A metodologia permitiu quantificar uma conclusão já estável de estudos sobre o vírus: a de que agir rapidamente é fator crucial para impedir mortes. As projeções do estudo fazem parte de um modelo que considerou variáveis dinâmicas com a exceção de um eventual tratamento com fármacos — várias drogas estão em testes no momento, mas nenhuma com eficiência já comprovada.

Segundo a pesquisa, uma intervenção drástica (com isolamento social total) adotada até 25 dias desde a primeira morte atestada é capaz de barrar até 80% de novas mortes. No cenário em que essa decisão demora mais dez dias para ser tomada, a eficiência cai para 50%. Na mesma situação, a intervenção menos rigorosa, em que, por exemplo, o isolamento é restrito a casos suspeitos e a aposta é na imunização natural da população, a taxa de eficiência cai de 25% para apenas 10%.

A eficácia tanto da intervenção drástica quanto a da branda é de 100% quando essas medidas são tomadas com antecedência, quando ainda não há mortes. A queda de eficácia ocorre ao longo dos dias em que nada é feito, mesmo com registro de mortes.

No terceiro panorama investigado, em que nenhuma intervenção é feita, fica ilustrada a agressividade do novo coronavírus. A Itália, por exemplo, registrou o primeiro morto em 21 de fevereiro e mais de 400 mortes nos 15 dias seguintes, em que não houve intervenção. Em 9 de março o país optou pelo lockdown (isolamento total). Ainda assim, foram mais de 4 mil mortos no primeiro mês. O país chegou a registrar quase 1 mil mortos por dia no fim de março, número que só caiu após mais de um mês de lockdown (para cerca de 400 por dia).

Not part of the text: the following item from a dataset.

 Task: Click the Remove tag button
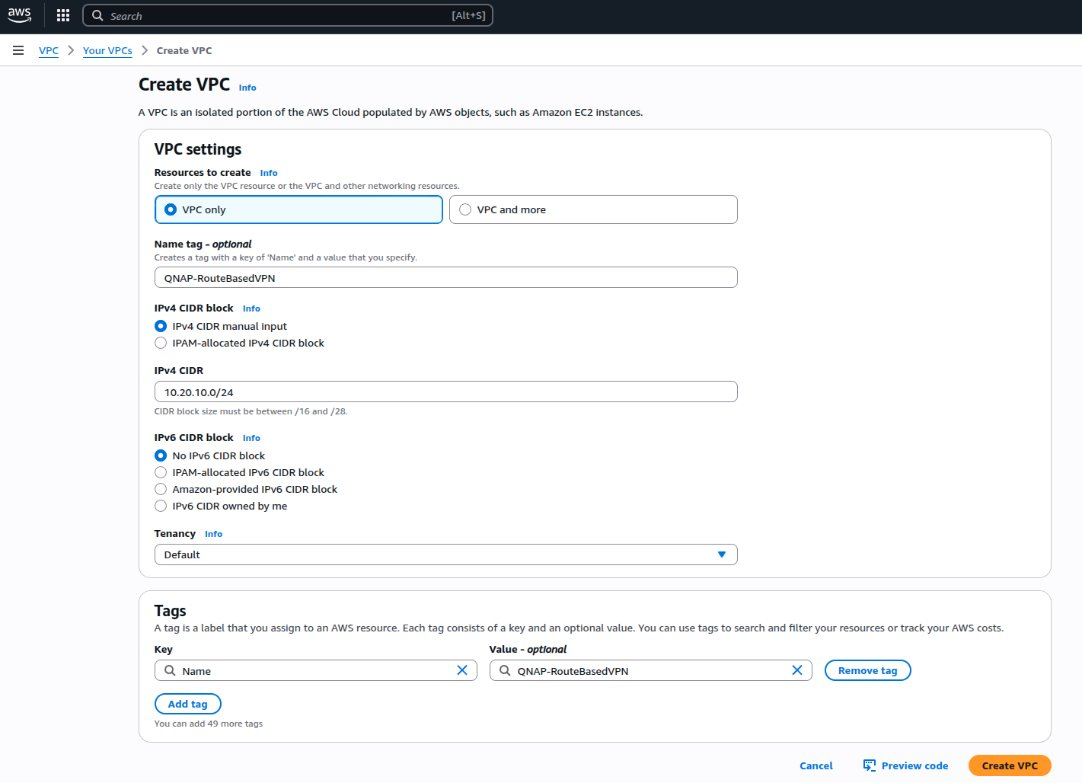867,670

‘Caminho longo e silencioso’

Segundo o professor do Departamento de Física da Universidade Federal do Paraná (UFPR) Giovani Vasconcelos, líder do grupo de pesquisa que elaborou o estudo, a demora beneficia a atuação por “inércia” do vírus. Pelo fato de a infecção muitas vezes ser assintomática, o vírus consegue percorrer um caminho longo em silêncio.

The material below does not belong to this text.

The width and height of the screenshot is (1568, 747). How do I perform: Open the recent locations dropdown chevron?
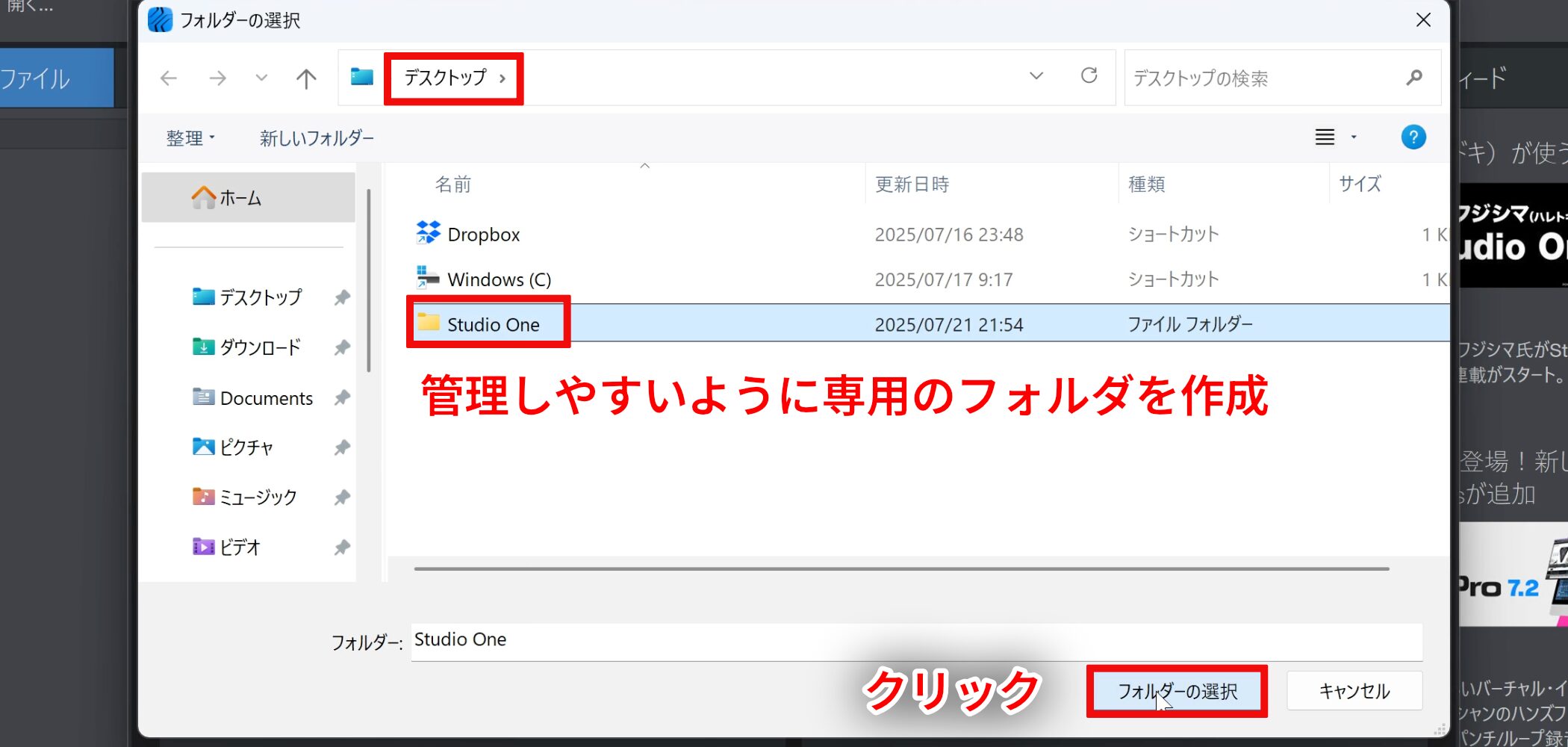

“De modo geral, o que os governos têm que fazer é agir rapidamente para reduzir o número de mortos, porque a janela de oportunidade para isso é muito estreita”, afirma o cientista. “Se esperar muito tempo, tudo que vai conseguir fazer é reduzir um pouco o número de mortos.” Vasconcelos explica que a janela de oportunidades para frear o gráfico de óbitos é mais larga no caso dos países que adotam medidas drásticas cedo, mas bem mais estreita para os que demoram a tomar medidas.

As conclusões da pesquisa foram apresentadas em um artigo enviado para publicação na revista científica PeerJ, assinado por pesquisadores da UFPR, das universidades federais de Pernambuco (UFPE) e de Sergipe (UFS) e da Universidade de Stuttgart (Alemanha). Também foram abordadas na nota técnica “Combate ao coronavírus: a janela para intervenções não farmacológicas é estreita”, publicada nos servidores de pré-impressão Scielo e medRxiv.

A pesquisa ganhou notoriedade após a publicação de reportagem da BBC Brasil. A reportagem, intitulada “Coronavírus: inércia política aumenta número de mortes, indica estudo”, é assinada de Toyohashi, no Japão, pela jornalista Juliana Sayuri, que afirma: “Agir rapidamente é um fator crucial para impedir mortes na pandemia de covid-19”.

A pedido da BBC, os autores aplicaram o modelo matemático para analisar casos na Ásia, na Europa e nas Américas — entre eles, China (primeiro epicentro de Covid-19), Coreia do Sul, Japão, Alemanha, Itália, Reino Unido, Suécia, Suíça, Estados Unidos (atual epicentro) e Brasil (apontado como o próximo epicentro).

O modelo de pesquisa está sendo aplicado ao Nordeste e ao caso de Sergipe, especificamente, segundo o professor Francisco Almeida, do Departamento de Física da UFS. Os pesquisadores estão preocupados com as medidas de relaxamento do isolamento social. “Acredito que o relaxamento no Nordeste pode gerar um forte impacto. Relaxar, mesmo que por curto espaço de tempo, pode provocar um estrago lá na frente”, afirma Francisco Almeida.

Ele reforça a tese de que o tempo é um fator fundamental observado na pesquisa e não pode ser desconsiderado pelos governantes. “A janela temporal é muito estreita. Se demora a intervir a eficiência será bem menor”, adverte o cientista.